Dear Writers:

Whenever I have a house problem that risks putting me on the ledge, I usually break down and call either of my cousins. We all grew up together in Idaho, and they are about the smartest guys I know. They both have professional careers backed by growing up on farmland and working around animals, plants and machinery. They’re the two people in the world I would want with me on a season of Survivor or if we got trapped on a desert island. I’ve joked with friends that we wouldn’t be stuck on the island very long, because my cousins would construct a seaworthy boat out of logs they cut with the stone axe they fashioned from a rock and navigate us back home using the stars as a compass. Over the years, one or the other of my wonderful cousins has talked me through how to drive a backhoe (for a story I was writing), how to disarm the ancient hot water heater in the dark cellar of this old house I bought (that took three phone calls), how to outsmart field rats in the basement (two frantic phone calls during which I may have cried), or how to find that elusive leak underneath my kitchen sink (same old house). 

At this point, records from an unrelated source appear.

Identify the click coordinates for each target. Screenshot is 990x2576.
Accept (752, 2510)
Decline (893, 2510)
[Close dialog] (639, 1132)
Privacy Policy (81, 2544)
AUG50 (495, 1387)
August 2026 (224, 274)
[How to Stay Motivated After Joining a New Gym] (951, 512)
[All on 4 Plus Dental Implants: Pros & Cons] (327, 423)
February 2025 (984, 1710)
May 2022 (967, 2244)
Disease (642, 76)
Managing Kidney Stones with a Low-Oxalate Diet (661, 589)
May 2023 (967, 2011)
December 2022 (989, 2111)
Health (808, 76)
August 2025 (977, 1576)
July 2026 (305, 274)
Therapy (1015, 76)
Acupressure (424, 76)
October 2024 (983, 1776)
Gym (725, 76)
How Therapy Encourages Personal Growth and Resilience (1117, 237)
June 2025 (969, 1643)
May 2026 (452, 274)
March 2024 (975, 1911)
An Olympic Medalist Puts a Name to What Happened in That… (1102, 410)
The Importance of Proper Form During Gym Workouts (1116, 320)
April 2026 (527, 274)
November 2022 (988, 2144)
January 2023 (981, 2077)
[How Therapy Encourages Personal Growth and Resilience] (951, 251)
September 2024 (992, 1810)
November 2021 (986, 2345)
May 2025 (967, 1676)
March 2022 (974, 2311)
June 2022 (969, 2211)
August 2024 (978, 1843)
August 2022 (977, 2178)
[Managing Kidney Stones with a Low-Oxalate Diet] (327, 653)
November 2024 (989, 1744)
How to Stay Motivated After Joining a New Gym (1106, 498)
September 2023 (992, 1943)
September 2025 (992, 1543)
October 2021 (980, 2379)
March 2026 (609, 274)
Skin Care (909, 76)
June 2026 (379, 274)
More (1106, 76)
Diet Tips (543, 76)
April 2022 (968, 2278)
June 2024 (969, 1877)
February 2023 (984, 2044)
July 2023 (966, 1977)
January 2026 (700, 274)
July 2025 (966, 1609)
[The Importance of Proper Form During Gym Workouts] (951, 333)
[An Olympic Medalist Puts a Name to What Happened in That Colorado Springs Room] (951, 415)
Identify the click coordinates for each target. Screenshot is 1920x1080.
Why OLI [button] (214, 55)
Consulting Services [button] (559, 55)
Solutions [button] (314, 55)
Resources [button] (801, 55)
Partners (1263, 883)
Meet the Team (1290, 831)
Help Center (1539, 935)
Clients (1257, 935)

For the kitchen sink, I called my cuz who has worked as a commercial plumber and now crafts custom micro-piping systems for digital high-tech manufacturing. As I recall, that day he took my call while he was underneath his house looking for a snake nest. That’s not such an unusual activity in the high-mountain desert region of southern Idaho, where every kid old enough to walk knows to listen for rattlesnakes and what to do if you get bit. They’d seen a snake or two in the house, my cuz told me. Not rattlers, but if we see “one more snake in the house, Anna says we have to move,” my cuz said. 

Anna is his wife, and my cuz and I had a good chuckle over what she said, because the house they lived in was only a couple years old, so he’d rather not move, though we both know he will do anything for Anna, including belly crawl under his house with a flashlight sussing out where mama serpent had stashed her young’uns. We all would do anything for Anna. She’s “tops,” we say about the one person in our family everyone agrees is the kindest person you’ll ever meet. The rare time Anna puts her foot down, well, you grab a flashlight and head below ground to seek and relocate said snakes.

“The thing about water,” my cuz told me, when we got around to the topic of my leaky sink, “is that it follows the path of least resistance.”

Eureka! We were no longer talking about my sink. I was no longer thinking about my sink, that is. I was thinking about a story I was struggling to revise, and the problem was I kept looking for shortcuts that weren’t really there. A shortcut is only a shortcut if it’s the path of least resistance. If you have to climb over one too many barbed-wire cattle fences and slog through a few fields full of sticky mud, well, then it’s a little less of a shortcut. 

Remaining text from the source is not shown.